1. Field of the Invention
The present invention related to method and system for data recognition, especially to the method and system for multimedia data recognition and a method for multimedia customization which uses the method for multimedia data recognition.
2. Description of the Related Art
The technology of digital video and multimedia improves rapidly, and the multimedia data is used for information sharing and entertainment. In general, the common multimedia data, such as a music video, is usually made with some particular videos, songs, captions, or pictures by the musical company. Thus, the content of the multimedia data can hardly be customized to match the requirements of all kinds of customers.
That is, is a user wants to change the content of a set of multimedia data, such as the content of a music video, he or she needs to search the requisite materials and finds proper software to combine those materials together.
Because of aforementioned problems, the present invention discloses method and system for multimedia data recognition. By using the method and system for multimedia data recognition, some source materials are loaded corresponding to the recognized multimedia data. And then a user can make a customized multimedia data with the loaded source materials, or do some further applications.
For achieving the mentioned purposes, the present invention invites a system for multimedia data recognition. The system comprises a data capturing unit, a data recognition unit, and a waveform feature database. In which, the data capturing unit is for capturing a set of multimedia data wishing to be recognized. The set of multimedia data can be a music video, a song, or other multimedia data which has a set of sound data. The data recognition unit includes a sound waveform conversion unit, a waveform feature capturing unit, and a waveform feature comparison unit, respectively for converting the set of sound data into a set of waveform data, capturing at least a waveform feature from the set of waveform data, and comparing the waveform features with at least a known waveform feature. Additionally, the waveform feature database is for storing the known waveform features which correspond to sets of known multimedia data.
The present invention further invites a method for multimedia data recognition. The method includes: converting a set of sound data of a set of multimedia data to be recognized into a set of waveform data. Next, capturing at least a waveform feature of the set of waveform data. The waveform features can be a peak value location of the set of waveform data, etc. And then, the waveform features are compared with at least a known waveform feature which corresponds to a set of known multimedia data. According to the comparison result (which indicates the similarity between the waveform feature and the known waveform features), the set of multimedia data can be recognized.

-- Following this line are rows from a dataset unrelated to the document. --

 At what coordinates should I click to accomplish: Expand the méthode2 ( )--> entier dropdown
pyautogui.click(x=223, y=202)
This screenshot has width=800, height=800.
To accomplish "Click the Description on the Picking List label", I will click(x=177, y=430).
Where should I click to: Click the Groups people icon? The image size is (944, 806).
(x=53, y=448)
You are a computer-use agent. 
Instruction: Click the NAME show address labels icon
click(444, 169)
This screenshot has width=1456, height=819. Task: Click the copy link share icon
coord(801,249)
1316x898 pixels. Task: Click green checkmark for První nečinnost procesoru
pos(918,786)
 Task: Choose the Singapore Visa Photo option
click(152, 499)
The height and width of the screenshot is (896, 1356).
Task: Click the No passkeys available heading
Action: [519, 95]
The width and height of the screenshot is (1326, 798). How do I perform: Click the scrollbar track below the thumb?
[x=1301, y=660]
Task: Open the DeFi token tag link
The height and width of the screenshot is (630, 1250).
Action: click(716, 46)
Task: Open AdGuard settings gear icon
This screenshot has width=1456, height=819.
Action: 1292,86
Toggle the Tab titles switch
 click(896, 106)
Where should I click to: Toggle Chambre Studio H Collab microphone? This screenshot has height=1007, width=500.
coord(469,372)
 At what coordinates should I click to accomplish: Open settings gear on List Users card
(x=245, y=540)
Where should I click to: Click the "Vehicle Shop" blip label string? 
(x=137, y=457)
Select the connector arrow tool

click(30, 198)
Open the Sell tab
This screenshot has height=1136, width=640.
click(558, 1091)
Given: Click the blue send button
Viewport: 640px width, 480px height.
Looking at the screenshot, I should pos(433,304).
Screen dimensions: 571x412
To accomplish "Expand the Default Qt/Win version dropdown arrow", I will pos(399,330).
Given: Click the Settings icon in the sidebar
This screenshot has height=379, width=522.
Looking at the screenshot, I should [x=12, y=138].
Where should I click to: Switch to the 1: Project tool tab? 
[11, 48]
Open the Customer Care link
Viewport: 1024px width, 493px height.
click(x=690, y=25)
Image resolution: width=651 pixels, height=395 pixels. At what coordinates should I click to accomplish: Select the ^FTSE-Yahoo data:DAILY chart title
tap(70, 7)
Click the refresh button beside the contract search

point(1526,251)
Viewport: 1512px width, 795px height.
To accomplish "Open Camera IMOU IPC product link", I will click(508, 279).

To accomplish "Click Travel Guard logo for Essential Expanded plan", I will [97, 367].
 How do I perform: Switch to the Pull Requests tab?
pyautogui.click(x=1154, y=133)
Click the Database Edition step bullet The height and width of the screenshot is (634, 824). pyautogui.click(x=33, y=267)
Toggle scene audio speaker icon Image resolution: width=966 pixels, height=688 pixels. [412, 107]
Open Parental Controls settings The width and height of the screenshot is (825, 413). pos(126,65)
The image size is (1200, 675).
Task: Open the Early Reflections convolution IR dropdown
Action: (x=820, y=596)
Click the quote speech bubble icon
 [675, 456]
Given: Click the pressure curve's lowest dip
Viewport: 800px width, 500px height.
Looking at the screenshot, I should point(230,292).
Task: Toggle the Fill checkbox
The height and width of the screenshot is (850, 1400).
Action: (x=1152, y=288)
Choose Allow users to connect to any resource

Furthermore, a method for multimedia customization which uses the method for multimedia data recognition is disclosed. The method for multimedia customization includes the steps of method for multimedia data recognition. And after the set of multimedia data is recognized, at least a source material which relates to the recognized multimedia data is searched and loaded, and the source materials are transmitted to users for further editing. The user can do some editing operations such as changing the pictures and videos of the multimedia data, sound regulation, caption editing, and data format conversion, and can transmit the edited multimedia data to an electric device.
To sum up, the present invention captures the feature of waveform from the sound data of the multimedia data, and compares the captured waveform features with the known waveform features to recognize the multimedia data correspondingly. And then, the source materials which relates to the recognized multimedia data are loaded for multimedia customization and further applications according to the user's requirements.
For further understanding of the invention, reference is made to the following detailed description illustrating the embodiments and examples of the invention. The description is only for illustrating the invention, not for limiting the scope of the claim.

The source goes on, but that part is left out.